Now let's define the function  and the cost function:

In [2]:
def function(x1, x2, w1, w2):
    return x1*w1 + x2*w2

def cost_function(x1, x2, w1, w2, target):
    diff = function(x1, x2, w1, w2) - target
    return diff * diff

Next we need to define gradient function. Because our problem is trivial we can write our own gradient function that will be an approximation of real gradient. To do this we use the very definition of a derivative but instead of using inifinitely small increment or parameter value we will use small constant.

In [3]:
def cost_function_gradient(x1, x2, w1, w2, t):
    eps = 1e-6

    dcost_w1 = cost_function(x1, x2, w1 + eps, w2, t) - cost_function(x1, x2, w1 - eps, w2, t)
    dcost_w2 = cost_function(x1, x2, w1, w2 + eps, t) - cost_function(x1, x2, w1, w2 - eps, t)

    return dcost_w1/(eps*2), dcost_w2/(eps*2)

Please note the function returns gradient for each parameter separately. For each parameter, we first evalueate the cost function with slightly increased parameter value and then with slightly decreased parameter value. We than calculate difference between these two function values and divide it by doubled epsilon value (the total change in the parameter value).

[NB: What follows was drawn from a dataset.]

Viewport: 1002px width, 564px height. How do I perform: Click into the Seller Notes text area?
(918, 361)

We can now proceed with the declaration of our variables:

In [4]:
w1 = 0.2
w2 = 0.7

x1 = 1.0
x2 = 0.5
target = 20

print "Initial output: {}".format(function(x1, x2, w1, w2))

Initial output: 0.55


We are now ready to train our trivial model:

In [5]:
for update in range(NUM_UPDATES):
    grad_w1, grad_w2 = cost_function_gradient(x1, x2, w1, w2, target)
    w1 -= LEARNING_RATE * grad_w1
    w2 -= LEARNING_RATE * grad_w2
    print "Output after update {} is {}".format(update + 1, function(x1, x2, w1, w2))
print "Final weights values: w1: {} w2: {}".format(w1, w2)

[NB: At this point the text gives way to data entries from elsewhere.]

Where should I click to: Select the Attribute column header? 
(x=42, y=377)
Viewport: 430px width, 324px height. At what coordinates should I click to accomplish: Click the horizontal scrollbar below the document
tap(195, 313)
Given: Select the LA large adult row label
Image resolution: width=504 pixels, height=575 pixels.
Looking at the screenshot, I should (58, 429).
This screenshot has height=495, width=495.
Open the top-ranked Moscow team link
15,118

Output after update 1 is 5.4125000062
Output after update 2 is 9.05937500445
Output after update 3 is 11.7945312539
Output after update 4 is 13.8458984395
Output after update 5 is 15.3844238289
Output after update 6 is 16.5383178712
Output after update 7 is 17.403738403
Output after update 8 is 18.052803802
Output after update 9 is 18.5396028513
Output after update 10 is 18.9047021383
Output after update 11 is 19.1785266037
Output after update 12 is 19.3838949522
Output after update 13 is 19.5379212138
Output after update 14 is 19.65344091
Output after update 15 is 19.7400806825
Output after update 16 is 19.8050605119
Output after update 17 is 19.8537953839
Output after update 18 is 19.8903465379
Output after update 19 is 19.9177599034
Output after update 20 is 19.9383199275
Final weights values: w1: 15.710655941 w2: 8.45532797306


As we can see we gradually got closer and closer to our expected value (the target). After 20 updates we are at 19.94 which is already quite close to expected value of 20.0.